By Pastor Carl Day and Jason Holtzman
A few weeks ago, we had the honor of participating in the inaugural Black and Jewish Leadership Initiative at Harvard Divinity School, co-sponsored by Harvard and the Shalom Hartman Institute. The program brought together leaders across sectors —

activists, nonprofit professionals, academics, mental health practitioners, sports professionals and more — for a transformative week of learning, reflection and relationship building.
We attended as co-founders of the New Golden Age Coalition, a partnership between Culture Changing Christians and the Jewish Community Relations Council of the Jewish Federation of Greater Philadelphia. Our coalition is rooted in Philadelphia and dedicated to renewing and strengthening the historic — though at times strained — relationship between Black and Jewish communities.

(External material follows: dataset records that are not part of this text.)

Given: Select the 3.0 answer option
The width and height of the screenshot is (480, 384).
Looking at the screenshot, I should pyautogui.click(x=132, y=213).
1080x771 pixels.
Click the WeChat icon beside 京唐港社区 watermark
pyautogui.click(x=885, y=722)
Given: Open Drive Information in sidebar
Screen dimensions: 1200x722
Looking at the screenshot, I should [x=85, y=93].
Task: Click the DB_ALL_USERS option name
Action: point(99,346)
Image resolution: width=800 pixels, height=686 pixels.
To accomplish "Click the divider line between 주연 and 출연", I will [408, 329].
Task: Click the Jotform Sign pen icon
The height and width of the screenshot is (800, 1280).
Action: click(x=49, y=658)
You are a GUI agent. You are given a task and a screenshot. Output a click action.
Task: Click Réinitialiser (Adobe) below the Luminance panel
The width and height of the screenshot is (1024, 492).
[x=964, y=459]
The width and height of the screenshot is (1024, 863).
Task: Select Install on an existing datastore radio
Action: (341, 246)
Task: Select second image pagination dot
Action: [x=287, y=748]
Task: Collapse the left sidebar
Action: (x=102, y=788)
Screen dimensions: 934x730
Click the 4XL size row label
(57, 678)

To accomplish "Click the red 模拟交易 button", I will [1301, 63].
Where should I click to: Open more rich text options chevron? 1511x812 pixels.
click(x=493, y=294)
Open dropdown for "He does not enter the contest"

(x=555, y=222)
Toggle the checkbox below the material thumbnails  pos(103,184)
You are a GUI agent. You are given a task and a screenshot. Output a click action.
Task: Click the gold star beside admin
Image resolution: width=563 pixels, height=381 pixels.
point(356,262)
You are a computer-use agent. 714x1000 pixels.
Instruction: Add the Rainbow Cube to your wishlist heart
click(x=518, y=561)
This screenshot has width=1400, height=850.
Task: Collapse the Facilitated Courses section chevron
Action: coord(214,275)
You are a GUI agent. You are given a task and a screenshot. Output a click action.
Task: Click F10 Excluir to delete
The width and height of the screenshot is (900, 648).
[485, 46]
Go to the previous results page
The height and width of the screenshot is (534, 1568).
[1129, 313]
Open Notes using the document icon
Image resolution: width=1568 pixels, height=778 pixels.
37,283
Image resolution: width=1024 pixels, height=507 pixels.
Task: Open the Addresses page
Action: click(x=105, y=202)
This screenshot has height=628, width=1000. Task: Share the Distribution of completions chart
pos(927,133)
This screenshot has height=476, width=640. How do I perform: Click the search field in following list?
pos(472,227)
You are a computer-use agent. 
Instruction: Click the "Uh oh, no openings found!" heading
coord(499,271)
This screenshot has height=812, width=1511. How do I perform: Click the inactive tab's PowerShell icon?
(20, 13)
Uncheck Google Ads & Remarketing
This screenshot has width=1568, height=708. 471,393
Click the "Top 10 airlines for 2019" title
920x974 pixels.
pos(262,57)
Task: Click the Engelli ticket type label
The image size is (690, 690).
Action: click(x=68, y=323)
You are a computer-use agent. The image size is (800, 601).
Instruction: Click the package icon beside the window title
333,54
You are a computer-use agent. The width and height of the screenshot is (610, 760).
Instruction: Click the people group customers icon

The program was powerful, challenging and at times uncomfortable — but deeply necessary. Each day explored a core theme, such as “Building Trusted Ground for Dialogue,” “Diversity Under Pressure,” and “Freedom Dreams: Futures in Formation.” Our cohort was guided by an extraordinary group of educators, including Dr. Terrence Johnson and Rabbi Justus Baird, who designed the program; Dr. Tracey Hucks; Victor S. Thomas, professor of Africana religious studies at Harvard Divinity School; Dr. Brad Braxton, president and professor of public theology at Chicago Theological Seminary; Dr. Yehuda Kurtzer, president of the Shalom Hartman Institute; Dr. Buffie Longmire-Avital, associate dean at North Carolina A&T State University; and others.
As part of the program, we presented our coalition’s approach to authentic activism — anchored in mutual accountability, deep listening and long-term partnership. It was meaningful to share our model as an example of how honest, community-based collaboration can take root and grow.
One of the most powerful elements of the week was the presence of Black Jewish leaders, whose lived experiences brought urgency and richness to every conversation. Dr. Longmire-Avital, a Black Jewish scholar and full program participant, led a session titled “Black AND Jewish: The Pebble in the Shoe?” — an exploration of the tensions and possibilities that come with holding both identities. As we move forward, we are committed to ensuring that voices like hers are not just heard but elevated.
Spending Juneteenth together underscored that our pursuit of justice is a shared endeavor. Our histories are distinct, but they intersect in profound and often painful ways — and so do our futures.
Throughout history, there have been defining moments of Black-Jewish solidarity: Julius Rosenwald’s partnership with Booker T. Washington to fund schools across the Jim Crow South, historically Black colleges and universities offering refuge to Jewish scholars fleeing Nazi Europe, and the visible presence of Jewish allies during the civil rights movement.
But solidarity must be renewed for our present moment. In the wake of Oct. 7, the Jewish community is experiencing a painful surge in antisemitism, often conflated with criticism of Israel. Many Jews are being scapegoated — for things far beyond their control — and intergenerational trauma is resurfacing daily. At the same time, Black communities continue to carry their own generational wounds, born of slavery, segregation and systemic racism. These traumas are not abstractions; they shape how our communities live, lead and relate to one another.
That’s part of what makes the current backlash against diversity, equity and inclusion efforts so painful — and so personal. For Black leaders, it feels like an erasure of hard-won civil rights gains and the history those efforts are meant to honor. For Jewish leaders, it threatens spaces where antisemitism is recognized and addressed. In both cases, the backlash does more than undermine programs — it strikes at our collective memory and generational survival.
Nowhere is this tension more visible than in higher education, where university leaders — often unprepared for today’s complexities — are under immense pressure to navigate protests, encampments and deep polarization. In these moments, grace is rare.
But grace, like trust, must be built.
We’re deeply grateful to Harvard Divinity School and the Shalom Hartman Institute for cultivating space to do that building — with honesty, care and courage. We left the week inspired and grounded in the knowledge that this journey demands humility, persistence and vision.
The road ahead is long — but we are walking it. Together.
Now is not the time to retreat. It’s the time to lean in. We call on leaders in both of our communities to invest in relationships, resist performative allyship and commit to the long, often difficult work of coalition building. Our future demands more than nostalgia for past alliances — it demands action.
Let us meet this moment — with vision, with vulnerability and, above all, with each other.
In Philadelphia, we’re committed to ushering in a new golden age — rooted in clarity, courage and coalition. Let our city be a model of what’s possible when communities come together not just in times of crisis but also with a shared commitment to enduring partnership.
Pastor Carl Day is the founder of Culture Changing Christians. Jason Holtzman is the chief of the Jewish Community Relations Council of the Jewish Federation of Greater Philadelphia.